▶ **RECORDS PROVIDED**:
########

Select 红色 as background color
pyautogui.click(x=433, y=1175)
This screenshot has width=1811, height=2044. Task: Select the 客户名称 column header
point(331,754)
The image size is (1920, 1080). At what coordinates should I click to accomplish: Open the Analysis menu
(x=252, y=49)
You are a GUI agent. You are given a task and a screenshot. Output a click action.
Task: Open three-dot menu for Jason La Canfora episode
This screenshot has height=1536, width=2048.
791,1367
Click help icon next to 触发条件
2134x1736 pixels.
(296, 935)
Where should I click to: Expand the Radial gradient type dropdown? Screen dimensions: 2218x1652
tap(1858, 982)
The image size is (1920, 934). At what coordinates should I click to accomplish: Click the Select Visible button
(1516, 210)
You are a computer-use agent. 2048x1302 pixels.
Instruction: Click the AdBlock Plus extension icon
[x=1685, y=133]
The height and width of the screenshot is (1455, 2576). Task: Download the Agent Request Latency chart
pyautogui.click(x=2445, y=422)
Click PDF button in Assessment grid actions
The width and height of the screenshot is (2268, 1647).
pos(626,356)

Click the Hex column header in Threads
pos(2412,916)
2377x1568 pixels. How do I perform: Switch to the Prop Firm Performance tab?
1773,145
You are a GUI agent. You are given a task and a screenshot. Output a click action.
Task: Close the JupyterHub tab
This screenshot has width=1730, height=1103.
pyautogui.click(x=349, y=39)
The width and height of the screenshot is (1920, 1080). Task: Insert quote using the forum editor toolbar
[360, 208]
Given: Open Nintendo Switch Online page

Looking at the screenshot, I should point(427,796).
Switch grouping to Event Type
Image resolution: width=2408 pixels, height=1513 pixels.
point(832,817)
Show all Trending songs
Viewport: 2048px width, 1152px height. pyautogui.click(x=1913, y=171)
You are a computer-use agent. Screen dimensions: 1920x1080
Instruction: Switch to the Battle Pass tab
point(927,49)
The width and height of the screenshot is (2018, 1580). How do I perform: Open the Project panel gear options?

########

▶ **EXERCISE**: Retype all of the material, keeping each line exact.

▶ **ANSWER TO THIS TASK**:
Select 红色 as background color
pyautogui.click(x=433, y=1175)
This screenshot has width=1811, height=2044. Task: Select the 客户名称 column header
point(331,754)
The image size is (1920, 1080). At what coordinates should I click to accomplish: Open the Analysis menu
(x=252, y=49)
You are a GUI agent. You are given a task and a screenshot. Output a click action.
Task: Open three-dot menu for Jason La Canfora episode
This screenshot has height=1536, width=2048.
791,1367
Click help icon next to 触发条件
2134x1736 pixels.
(296, 935)
Where should I click to: Expand the Radial gradient type dropdown? Screen dimensions: 2218x1652
tap(1858, 982)
The image size is (1920, 934). At what coordinates should I click to accomplish: Click the Select Visible button
(1516, 210)
You are a computer-use agent. 2048x1302 pixels.
Instruction: Click the AdBlock Plus extension icon
[x=1685, y=133]
The height and width of the screenshot is (1455, 2576). Task: Download the Agent Request Latency chart
pyautogui.click(x=2445, y=422)
Click PDF button in Assessment grid actions
The width and height of the screenshot is (2268, 1647).
pos(626,356)

Click the Hex column header in Threads
pos(2412,916)
2377x1568 pixels. How do I perform: Switch to the Prop Firm Performance tab?
1773,145
You are a GUI agent. You are given a task and a screenshot. Output a click action.
Task: Close the JupyterHub tab
This screenshot has width=1730, height=1103.
pyautogui.click(x=349, y=39)
The width and height of the screenshot is (1920, 1080). Task: Insert quote using the forum editor toolbar
[360, 208]
Given: Open Nintendo Switch Online page

Looking at the screenshot, I should point(427,796).
Switch grouping to Event Type
Image resolution: width=2408 pixels, height=1513 pixels.
point(832,817)
Show all Trending songs
Viewport: 2048px width, 1152px height. pyautogui.click(x=1913, y=171)
You are a computer-use agent. Screen dimensions: 1920x1080
Instruction: Switch to the Battle Pass tab
point(927,49)
The width and height of the screenshot is (2018, 1580). How do I perform: Open the Project panel gear options?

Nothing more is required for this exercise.